Nous sommes donc non seulement frères par notre
commune appartenance à Jésus mais
confrères à son service comme "desservants"
et "serveurs" à sa table, là où il
se rend spécialement présent. Nous sommes
donc ensemble responsables du bien de nos frères,
responsables devant notre seul chef. S'il n'y avait pas
entre nous deux cette unité de communion et de
ministère, crois moi, je ne t'aurais pas
écrit cette lettre! Je t'aurais laissé
suivre ton vieux chemin de prêtre et j'aurais
tranquillement poursuivi mon vieux chemin de pasteur
protestant... sans problèmes!
Sans problèmes!..
sauf le problème l'énorme que nous posons
à Jésus, toi et moi, le grave
problème que nous lui posons lorsque nous
présidons et servons son repas à nos
frères. Et là, c'est au coeur de notre
ministère que nous déplaisons à
notre maître, dans la façon dont nous nous
conduisons à son repas. Et très
précisément dans la façon dont nous
refusons aux uns ce pain de Dieu que nous donnons aux
autres. Cela ne va pas bien du tout, et c'est cela que
nous devons cesser de faire afin de ne plus contrarier
notre Seigneur.
C'était hier
aprés midi, à quinze heurs, ici, dans
l'Eglise de ta paroisse. La situation et les
circonstances étaient à la foi
étranges et providentielles: une eucharistie "de
circonstance", programmée pour marquer
l'anniversaire de mariage d'une chère amie
catholique qui séparée de son mari, tient
à reprendre chaque année son engagement
d'épouse sous la protection de "notre Dame". C'est
à cette réunion que j'étais
invité, avec trois autres non-catholiques et une
dizaine de catholiques, à cause du fort et
très ancien lien de communion et d'unité en
Christ. Depuis 20 ans en effet, par le "réveil
charismatique", c'est le St Esprit qui nous a mis
ensemble,"catholiques et protestants" pour une vie en
retrouvailles et pour la pratique d'une unité
spirituelle pleine d'affection
réciproque.........
Quand tu nous a
accueillis avec ton chaleureux sourire, tu nous as dit
,sans sourciller, ton plaisir devant cette réunion
oecuménique et... Puis tu as présidé
et servi le repas du Seigneur en nous associant aux
lectures.....Lorsque tu as servi le repas de
Jésus, afin de lui garder soigneusement son
caractère catholique romain, tu as pris soin d'en
priver tes frères et soeurs non-catholiques qui en
avaient envie et besoin!..........
C'est cela qui
déplaît au Seigneur. C'est ce comportement
pastoral qu'il te demande de changer dorénavant.

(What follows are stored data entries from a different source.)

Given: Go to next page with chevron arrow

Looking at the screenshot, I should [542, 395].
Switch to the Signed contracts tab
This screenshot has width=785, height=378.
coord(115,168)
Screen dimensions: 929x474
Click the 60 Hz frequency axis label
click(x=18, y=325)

C'est à de tels actes d'exclusion et
d'excommunication qu'il te demande de renoncer. Car
à l'instant précis où toi , tu ne
veux pas nous donner le pain et la coupe de Jésus,
à cet instant là Lui veut nous les donner,
Lui qui est présent, Lui qui préside, Lui
qui se donne à toute sa communauté! Et cela
tu le sais très bien......... A la sortie de
l'église, il a fallu que je me réchauffe en
marchant d'un bon pas. Tant l'air était glacial et
la gifle blessante ! et dures aussi la honte et la
pitié éprouvées en pensant à
mes frères tant catholiques que protestants.

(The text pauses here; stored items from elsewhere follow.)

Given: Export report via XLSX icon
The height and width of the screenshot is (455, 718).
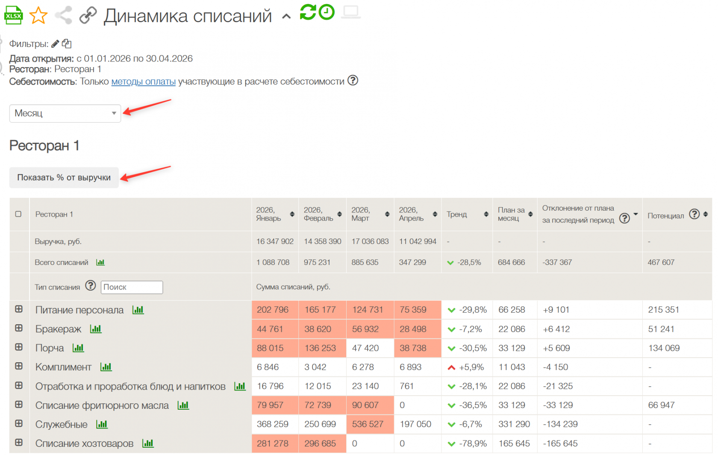Looking at the screenshot, I should click(13, 15).
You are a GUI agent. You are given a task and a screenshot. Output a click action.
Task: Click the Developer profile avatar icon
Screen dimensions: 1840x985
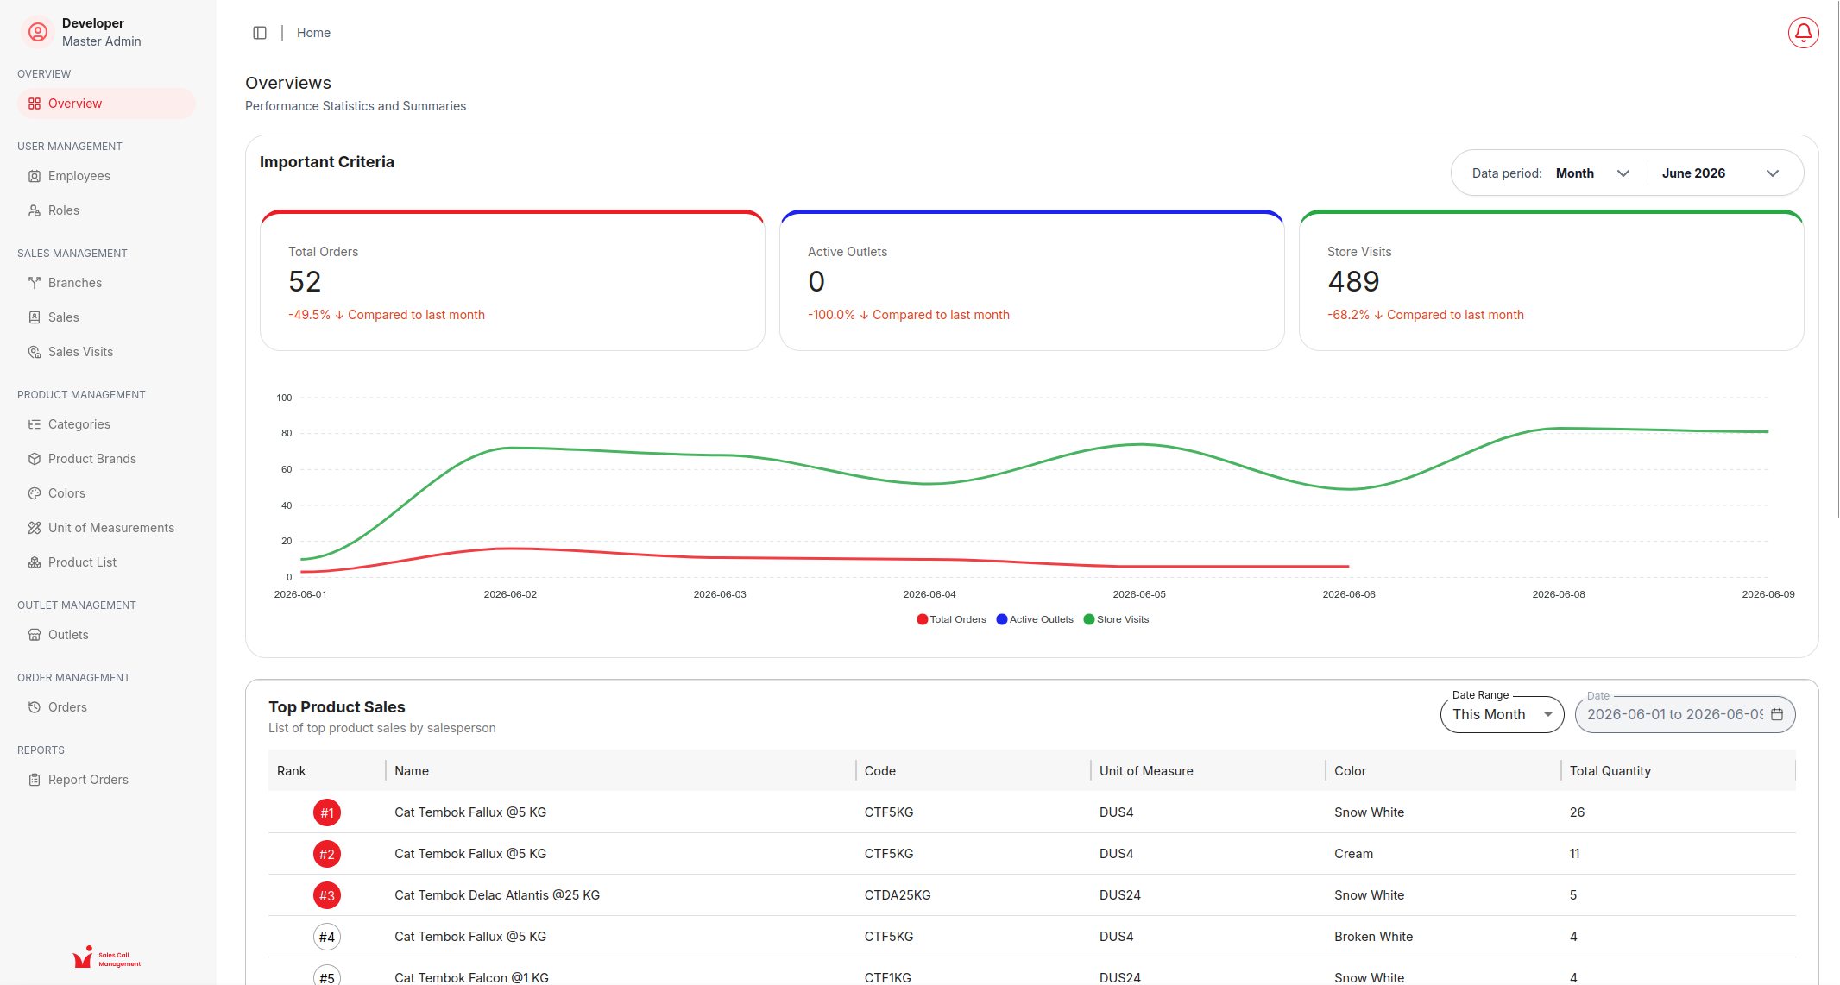[38, 32]
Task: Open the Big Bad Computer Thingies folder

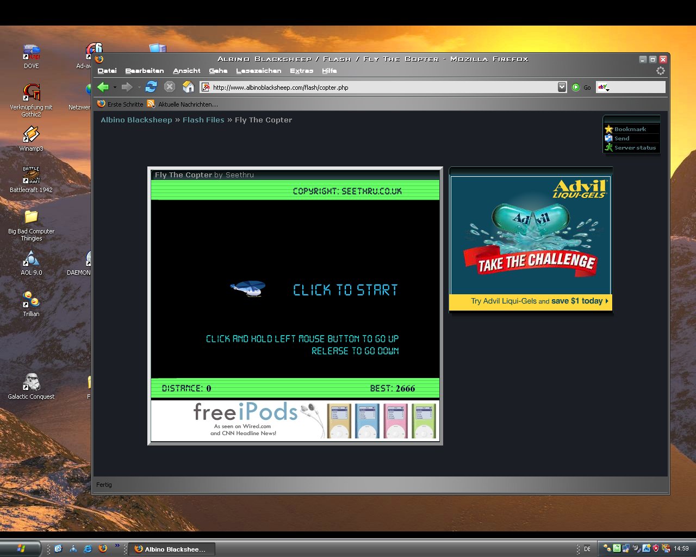Action: (x=31, y=218)
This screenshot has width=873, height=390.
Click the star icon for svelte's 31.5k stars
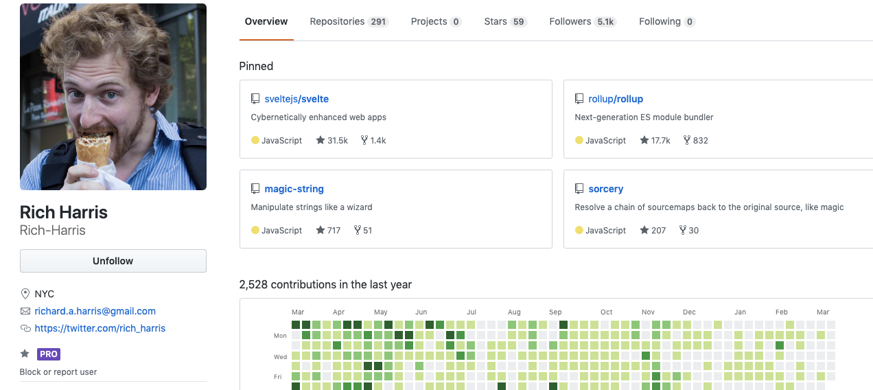[x=321, y=140]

D'autant plus qu'ils sont tous des souffrants et des
coeurs pauvres et droits.
Je suis allé
jusqu' à la colline où
s'élève la statue du Christ ( le
Sacré Coeur ), au dessus du cimetière,
à la lisière des bois. Devant moi
s'étalait la ville. Et en ce 5 décembre, le
crépuscule vite arrivé commençait
déjà à recouvrir toute cette
cité d'une brume grisâtre mais paisible et
pacifiante: en l'absence de tout vent les fumées
montaient verticalement, comme un encens. Et les
lumières s'allumaient...
Alors, dans la
prière murmurée "dans l'Esprit", m'est
revenue cette demande utilisée parfois dans nos
assemblées: " De même que maintenant la nuit
ensevelit et recouvre toutes choses sous son voile,
qu'ainsi, Seigneur, ton pardon couvre et recouvre tous
nos péchés sous le voile de ta
grâce". Tous nos péchés! et le
péché de la désunion
ecclésiale! et le péché des bergers
de l'Eglise! Le tien et le mien! puisque ce n'est pas par
hasard mais bien par notre faute qu'à ta Table,
Seigneur, tes petits frères sont injustement
séparés! Merci, Seigneur Jésus,
puisque ( heureusement!) tu assumes et tu portes aussi
notre commun péché de pasteurs coupables de
discriminations, de double langage et de
séductions séparatives! "
J'étais
réchauffé et heureux, et très
heureux d'être allé à cette
eucharistie -là. Mais c'est alors.....
C'est alors que s'est
imposée fortement à mon esprit la
pensée suivante, comme si le Seigneur continuait
le dialogue avec moi:" Votre péché n'est
pas enseveli dans le tombeau pour vous permettre de le
recommencer tout de suite? Votre péché de
pasteurs n'est pas assumé par moi pour que vous le
fassiez vivre et continuer. Oui, je te pardonne mais pour
que vous y mettiez fin. Je l'assume, mais pas pour que
vous le tolériez. Ne dites pas "la nuit tous les
chats sont gris!",de manière à ne pas faire
de différence entre le juste et l'injuste, entre
ce qui plaît et ce qui déplaît. Et
toi, tu n'as pas à consentir à l'injustice
mais à lui résister. Tu n'as pas, par souci
d'unité ecclésiastique, à chercher
à plaire à tes collègues, mais tu as
à me plaire à moi. Résiste donc
à ton frère le prêtre catholique. Et
résiste lui en face, droit au but, sans biaiser.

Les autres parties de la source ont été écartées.